Tutorial VII - NumPy and Pandas for Scientific Computing

Programming with Python

Analyzing Climate Data

Imagine you’re a climate scientist working on a project to analyze temperature data from weather stations across the country. You’ve been given a large dataset, and you need to use NumPy to process and analyze this data efficiently.

To solve this task, you’ll need to use NumPy to perform various operations on the temperature data. Here, you’ll need some new functions you haven’t seen yet.

  • np.mean(): calculate the mean of an array
  • np.max(): calculate the maximum of an array
  • np.min(): calculate the minimum of an array
  • np.argmax(): find the index of the maximum of an array
  • np.argmin(): find the index of the minimum of an array

If you want to find those informations along an axis, you can use the same function with axis as an additional argument. Here, axis=0 is for the columns and axis=1 is for the rows.

For example, to find the maximum of each row, you can use np.max(data_set, axis=1). To find the index of the maximum of each column, you can use np.argmax(data_set, axis=0).

import numpy as np

# Let's analyze temperature data from 10 weather stations over 30 days
temp_data = np.random.randint(0, 40, size=(10, 30))

# Example: Calculate the average temperature for the first station
first_station_avg = np.mean(temp_data[0,:])
print(f"Average temperature for the first station: {first_station_avg:.2f}°C")

# TODO: a) Calculate the average temperature for each station and print it. Make sure to round the result to 2 decimal places!
# Hint: Use np.mean() with axis=1
# Your code here


# TODO: b) Find the highest temperature recorded and the station index and print it
# Hint: Use np.max() and np.argmax()
# Your code here

# TODO: c) Find the lowest temperature recorded and the station index and print it
# Hint: Use np.min()
# Your code here

# TODO: d) Calculate the overall average temperature and print it
# Hint: Use np.mean() on the entire temp_data array
# Your code here

# Example: Identify days above 30°C for the first station
hot_days = np.sum(temp_data[0,:] > 30)
print(f"The first station had {hot_days} days above 30°C")

# TODO: e) Count the number of days above 30°C for each station
# Your code here

# TODO: f) Find the hottest and coldest stations and determine the index of the station with the highest average temperature and the station with the lowest average temperature.
# Hint: Use np.argmax() and np.argmin()
# Your code here
Average temperature for the first station: 15.80°C
The first station had 5 days above 30°C

NASA GISTEMP Climate Change Analysis

In this exercise, you’ll use Pandas to analyze real global temperature anomaly data from NASA, helping to understand trends in climate change over time.

The dataset is provided by the GISS Team, 2024: GISS Surface Temperature Analysis (GISTEMP), version 4. NASA Goddard Institute for Space Studies.

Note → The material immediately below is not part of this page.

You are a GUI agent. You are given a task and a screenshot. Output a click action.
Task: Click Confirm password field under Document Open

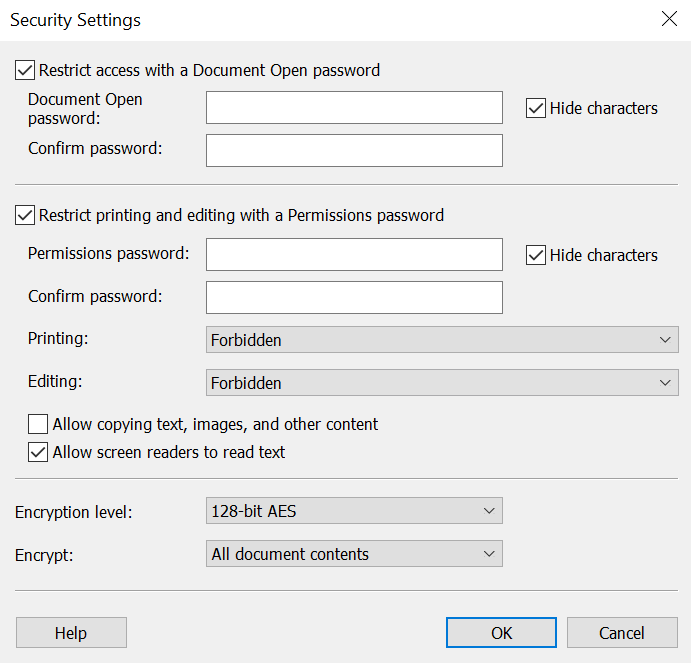click(354, 151)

Dataset at https://data.giss.nasa.gov/gistemp/.

import pandas as pd
import matplotlib.pyplot as plt

# First, we load the NASA GISTEMP dataset for global temperature anomalies.
url = "https://data.giss.nasa.gov/gistemp/tabledata_v4/GLB.Ts+dSST.csv"
temp_anomaly_data = pd.read_csv(url, skiprows=1) # skiprows=1 ensures that the first column is not read as a row index

# Convert all numeric columns (except 'Year') to float, replacing '***' with NaN
numeric_columns = temp_anomaly_data.columns.drop('Year')
temp_anomaly_data[numeric_columns] = temp_anomaly_data[numeric_columns].replace('***', float('nan')).astype(float)

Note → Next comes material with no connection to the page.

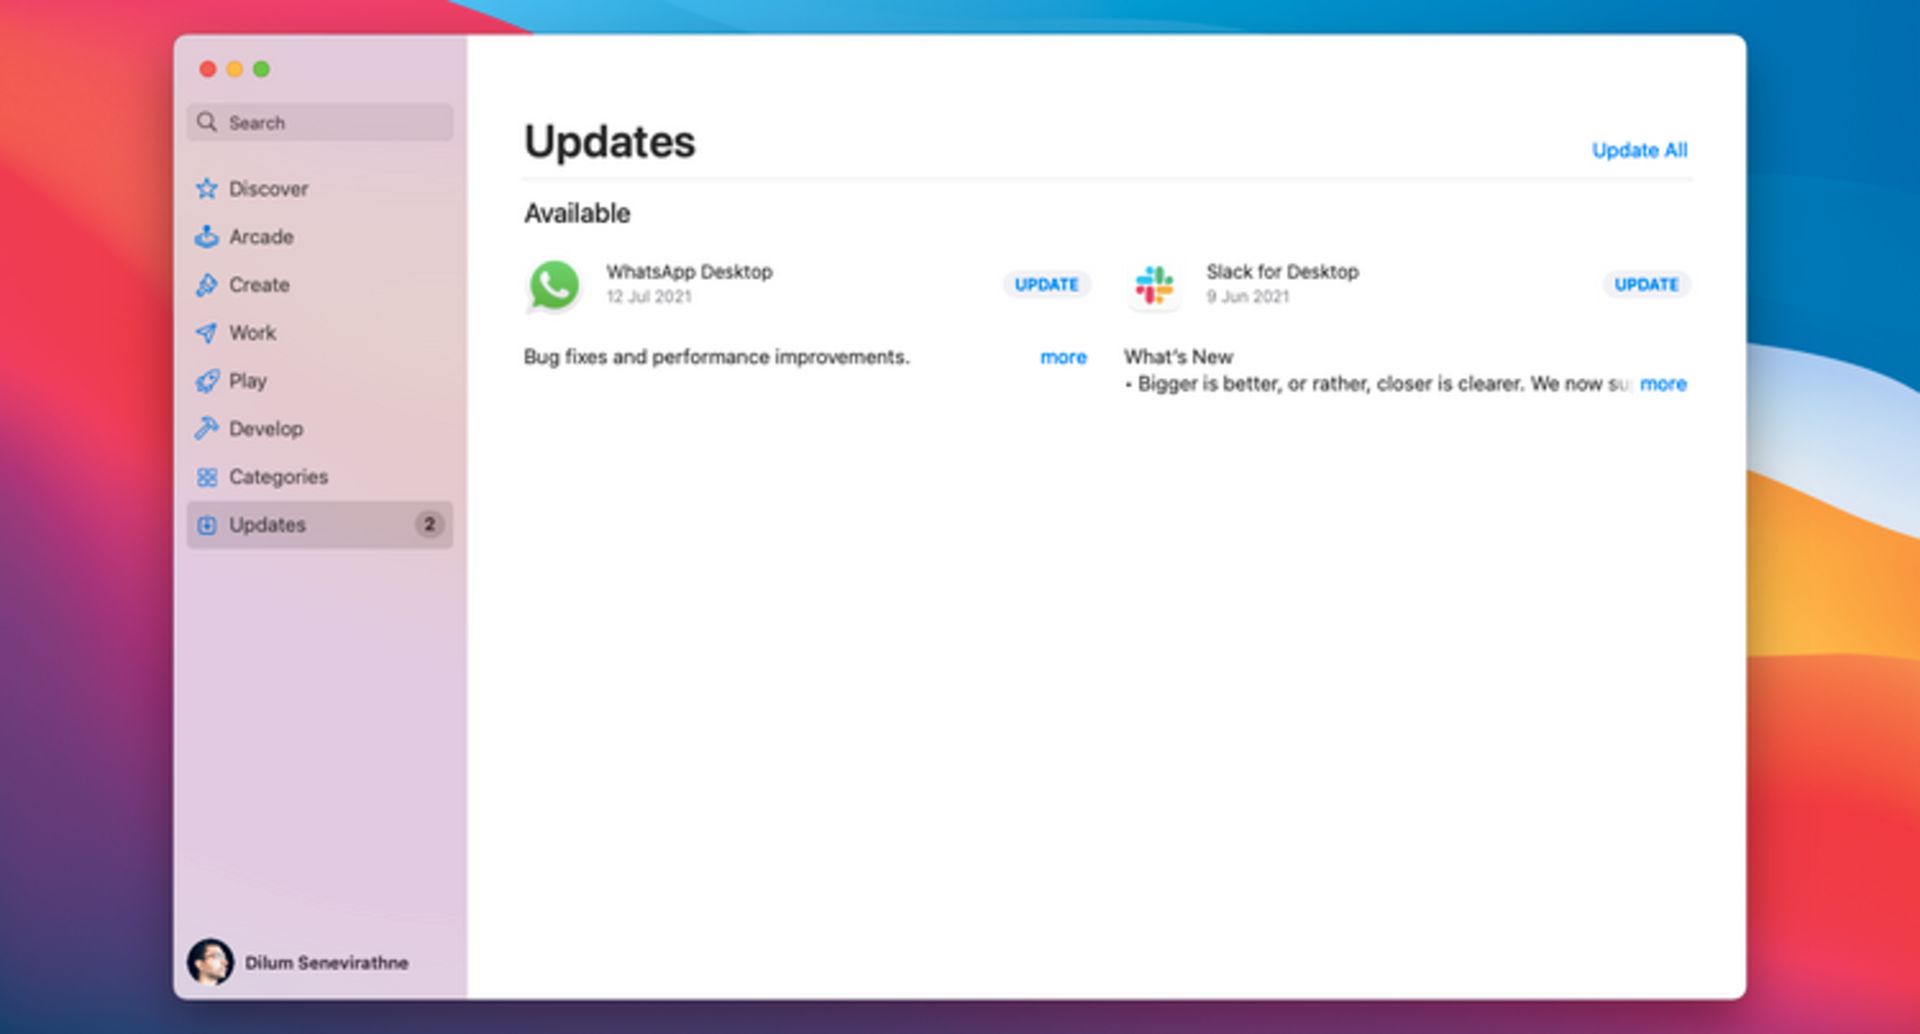Expand Slack What's New with more
This screenshot has width=1920, height=1034.
[x=1663, y=384]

# TODO: a) Display the first 5 rows to learn basic information about the DataFrame. For your work, you only need the 'Year' and and the data from all months. Drop the rest of the columns.
# Your code here

# TODO: b) Calculate and print the average temperature anomaly for each year. 
# Hint: To do so, you first need to pd.melt()` the DataFrame to convert months to a single column. 
# Your code here

# TODO: c) Find the year with the highest temperature anomaly and the year with the lowest.
# Hint: Use the `idxmax()` and `idxmin()` methods
# Your code here

# TODO: e) Save the melted DataFrame to a Excel file with the name 'temp_anomaly_data.xlsx' for next lecture.
# Your code here

That’s it!

You can find the solutions to these exercises online in the associated GitHub repository, but we will also quickly go over them in next week’s tutorial. To access the solutions, click on the Github button on the lower right and search for the folder with today’s lecture and tutorial. Alternatively, you can ask ChatGPT or Claude to explain them to you. Remember, the goal is not just to complete the exercises, but to understand the concepts and improve your programming abilities.